◆ Materials provided ◆

======

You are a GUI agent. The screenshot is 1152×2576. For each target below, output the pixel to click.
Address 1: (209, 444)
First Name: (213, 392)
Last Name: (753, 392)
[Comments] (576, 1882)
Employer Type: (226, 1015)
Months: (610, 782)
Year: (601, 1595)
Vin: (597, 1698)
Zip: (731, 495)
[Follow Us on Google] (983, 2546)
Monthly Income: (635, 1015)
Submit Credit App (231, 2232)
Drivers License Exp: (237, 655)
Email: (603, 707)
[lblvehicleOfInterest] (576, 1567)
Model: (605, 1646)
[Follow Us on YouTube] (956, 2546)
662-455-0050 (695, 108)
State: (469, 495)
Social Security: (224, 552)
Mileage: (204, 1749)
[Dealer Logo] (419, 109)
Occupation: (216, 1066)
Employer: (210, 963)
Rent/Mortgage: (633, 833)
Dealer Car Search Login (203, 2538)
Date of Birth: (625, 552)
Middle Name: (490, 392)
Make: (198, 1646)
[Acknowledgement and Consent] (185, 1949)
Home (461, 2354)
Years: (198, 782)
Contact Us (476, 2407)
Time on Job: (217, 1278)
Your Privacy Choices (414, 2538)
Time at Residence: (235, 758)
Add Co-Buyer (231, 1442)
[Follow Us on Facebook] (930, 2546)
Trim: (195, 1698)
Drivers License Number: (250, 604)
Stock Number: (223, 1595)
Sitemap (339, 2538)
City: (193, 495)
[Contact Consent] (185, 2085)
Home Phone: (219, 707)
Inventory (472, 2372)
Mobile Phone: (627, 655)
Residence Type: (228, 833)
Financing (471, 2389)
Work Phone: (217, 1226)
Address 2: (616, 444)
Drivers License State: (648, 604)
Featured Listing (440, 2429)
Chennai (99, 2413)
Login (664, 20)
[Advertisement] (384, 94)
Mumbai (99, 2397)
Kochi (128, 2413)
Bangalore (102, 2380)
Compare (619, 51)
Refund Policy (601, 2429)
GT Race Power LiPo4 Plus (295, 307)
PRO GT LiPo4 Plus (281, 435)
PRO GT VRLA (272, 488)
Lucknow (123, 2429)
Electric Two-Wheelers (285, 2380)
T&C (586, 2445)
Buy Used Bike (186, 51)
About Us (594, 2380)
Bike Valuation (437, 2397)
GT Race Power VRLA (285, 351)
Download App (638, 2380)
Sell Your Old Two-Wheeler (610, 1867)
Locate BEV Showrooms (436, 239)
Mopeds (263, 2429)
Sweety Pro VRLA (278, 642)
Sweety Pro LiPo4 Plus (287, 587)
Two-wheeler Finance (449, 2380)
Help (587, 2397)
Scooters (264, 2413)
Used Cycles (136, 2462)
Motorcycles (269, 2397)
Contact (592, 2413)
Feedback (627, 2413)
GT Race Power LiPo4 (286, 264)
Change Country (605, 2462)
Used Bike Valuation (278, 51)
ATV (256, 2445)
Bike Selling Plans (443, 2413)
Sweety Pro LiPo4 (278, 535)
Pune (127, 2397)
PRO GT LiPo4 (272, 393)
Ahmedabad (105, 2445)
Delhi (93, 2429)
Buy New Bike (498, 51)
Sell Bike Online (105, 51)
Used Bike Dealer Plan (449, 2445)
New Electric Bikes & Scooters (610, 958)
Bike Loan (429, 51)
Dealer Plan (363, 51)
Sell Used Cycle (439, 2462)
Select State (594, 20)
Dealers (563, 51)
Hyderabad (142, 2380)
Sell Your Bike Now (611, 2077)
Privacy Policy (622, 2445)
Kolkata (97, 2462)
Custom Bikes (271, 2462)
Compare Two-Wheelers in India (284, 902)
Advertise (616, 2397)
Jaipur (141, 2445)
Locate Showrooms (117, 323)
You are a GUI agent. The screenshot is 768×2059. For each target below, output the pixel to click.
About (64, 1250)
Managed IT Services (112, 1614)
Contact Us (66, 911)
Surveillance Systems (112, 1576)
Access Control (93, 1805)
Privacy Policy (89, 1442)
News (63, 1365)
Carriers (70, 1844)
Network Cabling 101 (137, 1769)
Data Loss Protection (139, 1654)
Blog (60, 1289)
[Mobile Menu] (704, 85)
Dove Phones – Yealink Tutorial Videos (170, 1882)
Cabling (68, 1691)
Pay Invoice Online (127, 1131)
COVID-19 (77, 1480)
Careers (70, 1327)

======

◆ Exercise brief ◆
Reproduce every line of the records, putting "Get in Touch" wherever "Contact Us" appears and leaving everything else untouched.

◆ Task response ◆
You are a GUI agent. The screenshot is 1152×2576. For each target below, output the pixel to click.
Address 1: (209, 444)
First Name: (213, 392)
Last Name: (753, 392)
[Comments] (576, 1882)
Employer Type: (226, 1015)
Months: (610, 782)
Year: (601, 1595)
Vin: (597, 1698)
Zip: (731, 495)
[Follow Us on Google] (983, 2546)
Monthly Income: (635, 1015)
Submit Credit App (231, 2232)
Drivers License Exp: (237, 655)
Email: (603, 707)
[lblvehicleOfInterest] (576, 1567)
Model: (605, 1646)
[Follow Us on YouTube] (956, 2546)
662-455-0050 (695, 108)
State: (469, 495)
Social Security: (224, 552)
Mileage: (204, 1749)
[Dealer Logo] (419, 109)
Occupation: (216, 1066)
Employer: (210, 963)
Rent/Mortgage: (633, 833)
Dealer Car Search Login (203, 2538)
Date of Birth: (625, 552)
Middle Name: (490, 392)
Make: (198, 1646)
[Acknowledgement and Consent] (185, 1949)
Home (461, 2354)
Years: (198, 782)
Get in Touch (476, 2407)
Time on Job: (217, 1278)
Your Privacy Choices (414, 2538)
Time at Residence: (235, 758)
Add Co-Buyer (231, 1442)
[Follow Us on Facebook] (930, 2546)
Trim: (195, 1698)
Drivers License Number: (250, 604)
Stock Number: (223, 1595)
Sitemap (339, 2538)
City: (193, 495)
[Contact Consent] (185, 2085)
Home Phone: (219, 707)
Inventory (472, 2372)
Mobile Phone: (627, 655)
Residence Type: (228, 833)
Financing (471, 2389)
Work Phone: (217, 1226)
Address 2: (616, 444)
Drivers License State: (648, 604)
Featured Listing (440, 2429)
Chennai (99, 2413)
Login (664, 20)
[Advertisement] (384, 94)
Mumbai (99, 2397)
Kochi (128, 2413)
Bangalore (102, 2380)
Compare (619, 51)
Refund Policy (601, 2429)
GT Race Power LiPo4 Plus (295, 307)
PRO GT LiPo4 Plus (281, 435)
PRO GT VRLA (272, 488)
Lucknow (123, 2429)
Electric Two-Wheelers (285, 2380)
T&C (586, 2445)
Buy Used Bike (186, 51)
About Us (594, 2380)
Bike Valuation (437, 2397)
GT Race Power VRLA (285, 351)
Download App (638, 2380)
Sell Your Old Two-Wheeler (610, 1867)
Locate BEV Showrooms (436, 239)
Mopeds (263, 2429)
Sweety Pro VRLA (278, 642)
Sweety Pro LiPo4 Plus (287, 587)
Two-wheeler Finance (449, 2380)
Help (587, 2397)
Scooters (264, 2413)
Used Cycles (136, 2462)
Motorcycles (269, 2397)
Contact (592, 2413)
Feedback (627, 2413)
GT Race Power LiPo4 (286, 264)
Change Country (605, 2462)
Used Bike Valuation (278, 51)
ATV (256, 2445)
Bike Selling Plans (443, 2413)
Sweety Pro LiPo4 (278, 535)
Pune (127, 2397)
PRO GT LiPo4 (272, 393)
Ahmedabad (105, 2445)
Delhi (93, 2429)
Buy New Bike (498, 51)
Sell Bike Online (105, 51)
Used Bike Dealer Plan (449, 2445)
New Electric Bikes & Scooters (610, 958)
Bike Loan (429, 51)
Dealer Plan (363, 51)
Sell Used Cycle (439, 2462)
Select State (594, 20)
Dealers (563, 51)
Hyderabad (142, 2380)
Sell Your Bike Now (611, 2077)
Privacy Policy (622, 2445)
Kolkata (97, 2462)
Custom Bikes (271, 2462)
Compare Two-Wheelers in India (284, 902)
Advertise (616, 2397)
Jaipur (141, 2445)
Locate Showrooms (117, 323)
You are a GUI agent. The screenshot is 768×2059. For each target below, output the pixel to click.
About (64, 1250)
Managed IT Services (112, 1614)
Get in Touch (66, 911)
Surveillance Systems (112, 1576)
Access Control (93, 1805)
Privacy Policy (89, 1442)
News (63, 1365)
Carriers (70, 1844)
Network Cabling 101 (137, 1769)
Data Loss Protection (139, 1654)
Blog (60, 1289)
[Mobile Menu] (704, 85)
Dove Phones – Yealink Tutorial Videos (170, 1882)
Cabling (68, 1691)
Pay Invoice Online (127, 1131)
COVID-19 (77, 1480)
Careers (70, 1327)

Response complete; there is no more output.